Sophia de Mello Breyner decidira aparecer na sala. Em círculo, de livros na mão, os jovens adultos liam o “Rapaz de Bronze”. Cada um interpretava a voz de uma flor, tal como a poderia imaginar. Esse desafio, já de si, era bastante poderoso porque, tendo em conta as suas vivências e perceções da sociedade e da realidade onde viviam, associavam um tom de voz a uma orquídea, a uma flor de muguet, a um gladíolo. Embrenhavam-se, entre risos divertidos e vergonhas, no pequeno bosque do jardim onde decorria a festa noturna das flores e dali até começarem a falar de afetos foi muito rápido. Não importava qual fosse o tema, o certo é que, passado algum tempo, aquele caminho do pensamento ia ter aos afetos. Mesmo que se falasse de tecnologia, de ciência, de viagens, por algum motivo os afetos eram trazidos àquela roda de reflexão.

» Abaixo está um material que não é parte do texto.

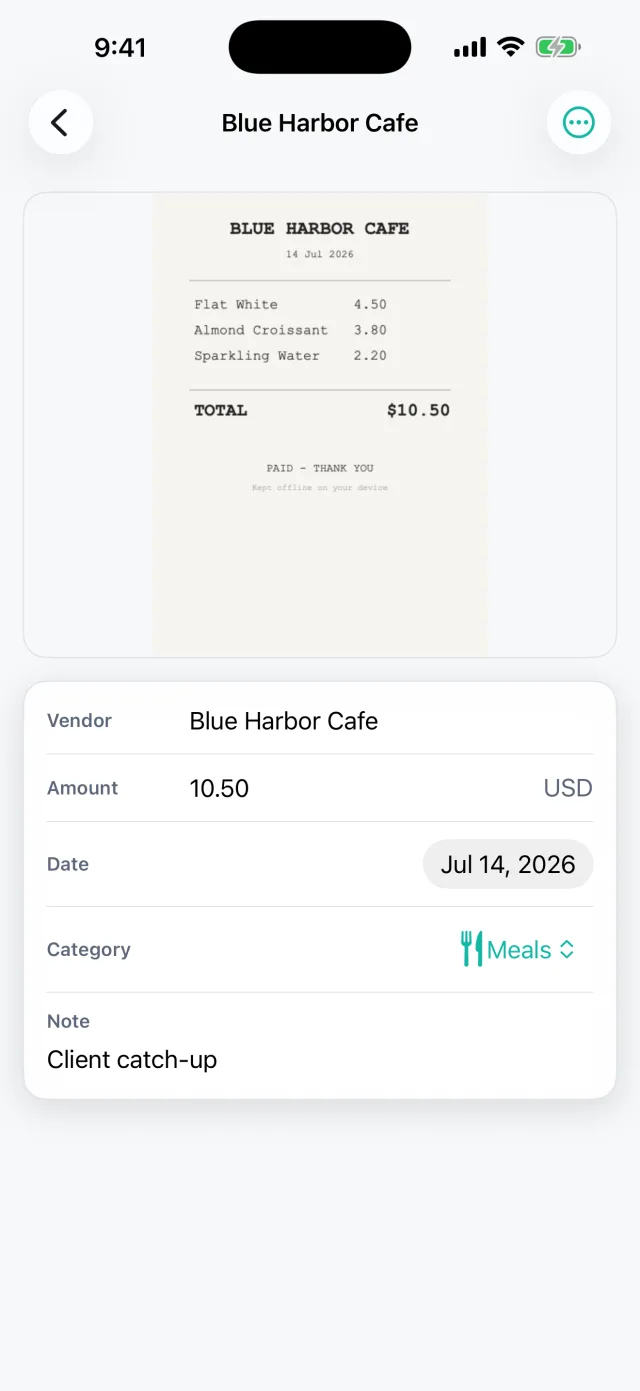Click the fork and knife Meals icon

coord(471,949)
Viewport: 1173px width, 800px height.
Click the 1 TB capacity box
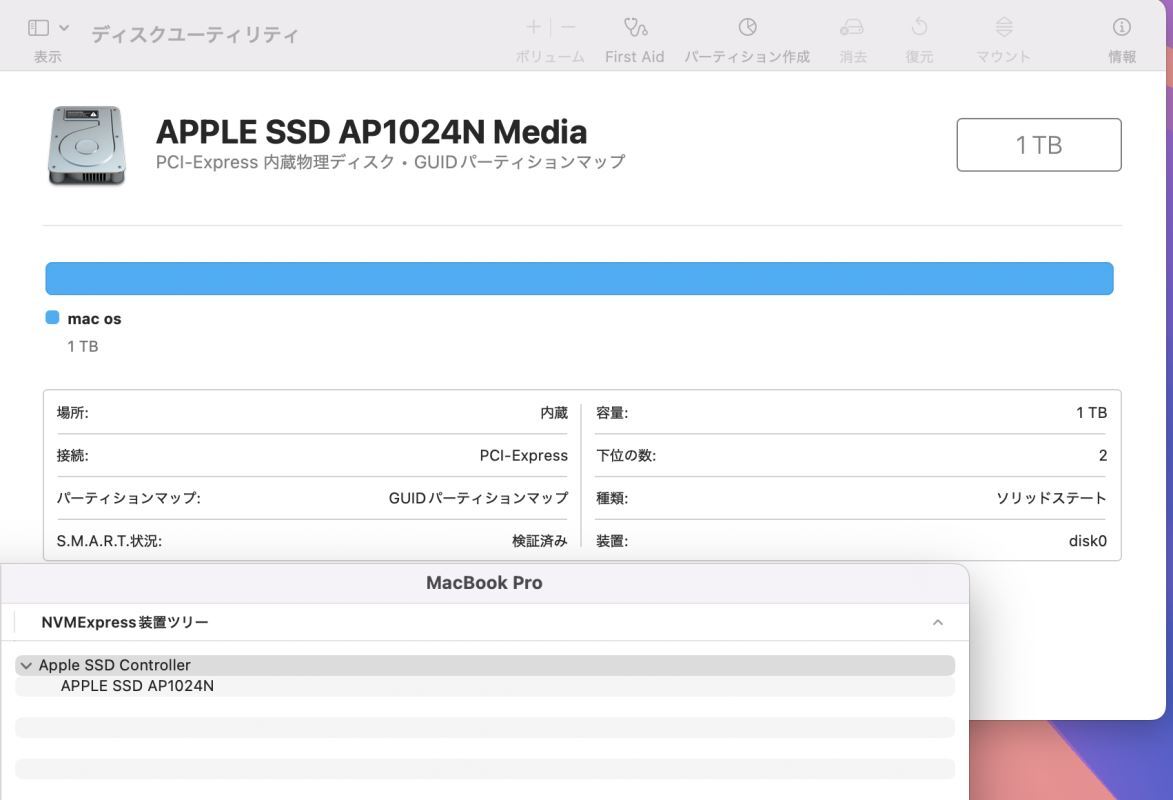1038,144
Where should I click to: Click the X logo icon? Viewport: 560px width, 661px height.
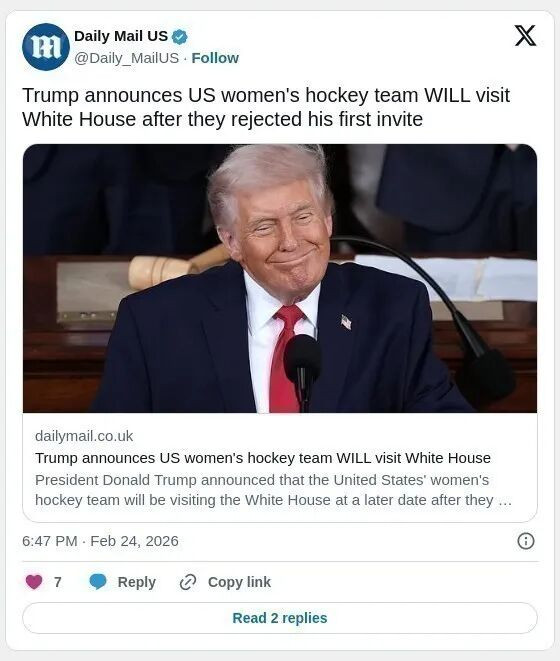click(x=525, y=35)
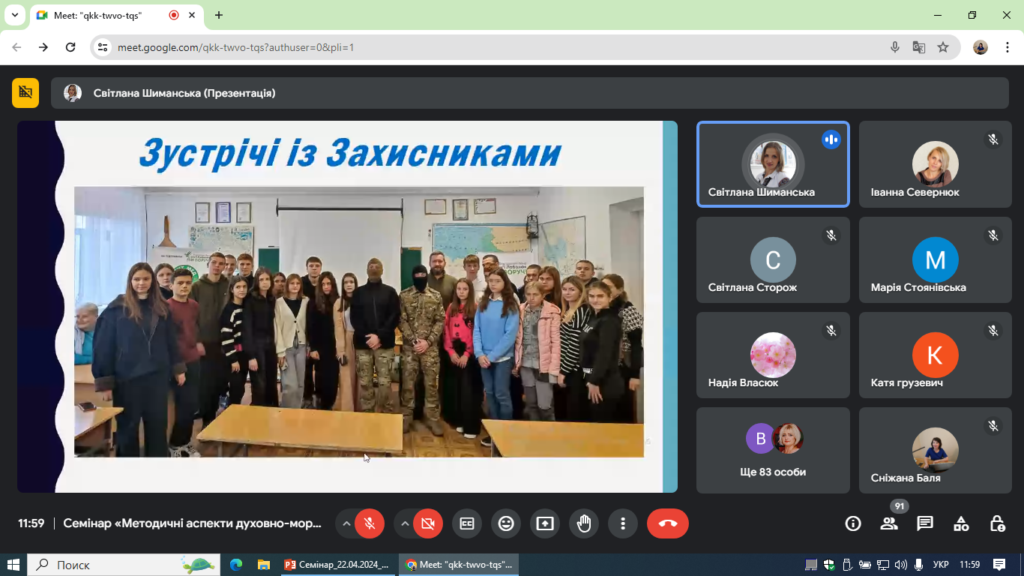Leave the call with red button

(x=667, y=524)
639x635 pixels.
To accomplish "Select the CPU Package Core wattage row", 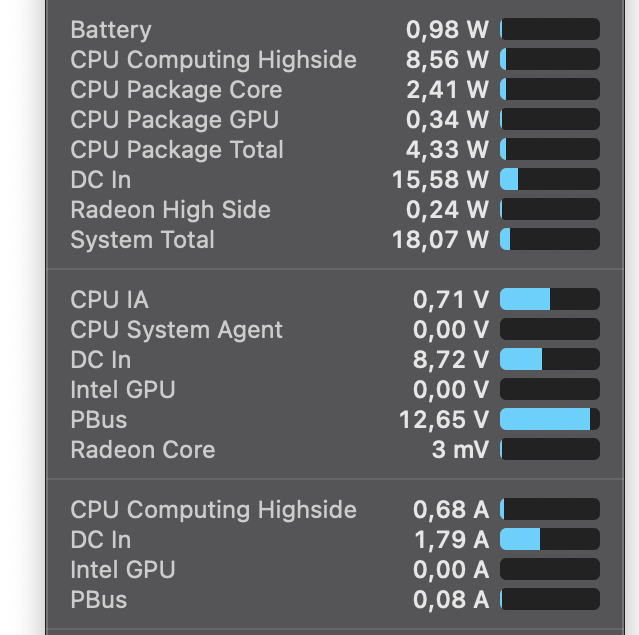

Também não importava a faixa etária. O certo é que tudo, de alguma maneira, ia dar aos afetos, à forma como cada um sentia aquele tema.
Dizia-lhes muitas das vezes para saírem detrás das mesas e se aproximarem, em círculo, uns dos outros para, no meio da sala, poderem agarrar num novelo e falar sobre os seus interesses, passando-o depois a outro, ficando sempre a agarrar um fio, até a teia se materializar, ali, bem à sua frente, e perceberem que, de repente, estavam todos bem mais próximos e conectados. Por vezes, havia uma certa resistência para sair detrás da mesa, que era o escudo que os protegia de um possível desconforto que poderiam sentir aquando da transmissão da sua mensagem. Por isso, de vez em quando, o espaço despenteava-se e as mesas moviam-se umas contra as outras para que as ideias também se abraçassem. O habitual lugar por detrás de uma mesa deixava de existir para deixar passar corpos que falavam, se expressavam e se ligavam por fios invisíveis feitos de afetos.
III.
E poderia agora contar inúmeras situações vivenciadas, enquanto professora e formadora. O facto é que quanto mais escutava os formandos, independentemente da sua faixa etária, mais me apercebia que os seus interesses se prendiam sempre com as relações afetivas, fosse o palco a empresa, a escola, o jardim. Não importava o espaço onde se encontravam, o que importava era falar dos afetos. E, na verdade, também os afetos levavam a uma interiorização mais significativa dos conteúdos dos programas e referenciais que tinha de ministrar. Esta conversa sobre os afetos surgia mais facilmente quando estava presente a escuta, quando os formandos se deslocavam para espaços mais abertos, quando havia a realização de atividades que tivessem as artes à mistura, fosse essa arte a literatura, a escrita, a fotografia, a expressão plástica, o movimento, como por exemplo uma dança de roda. Depois de uma caminhada no jardim ou de uma dança de roda, depois da pele se tocar e dos corações despertarem o corpo, tudo era absorvido com outra avidez e com outro interesse, mas era indubitável a proximidade entre todos os participantes e a vontade de partilhar o que os unia, a teia relacional, os afetos.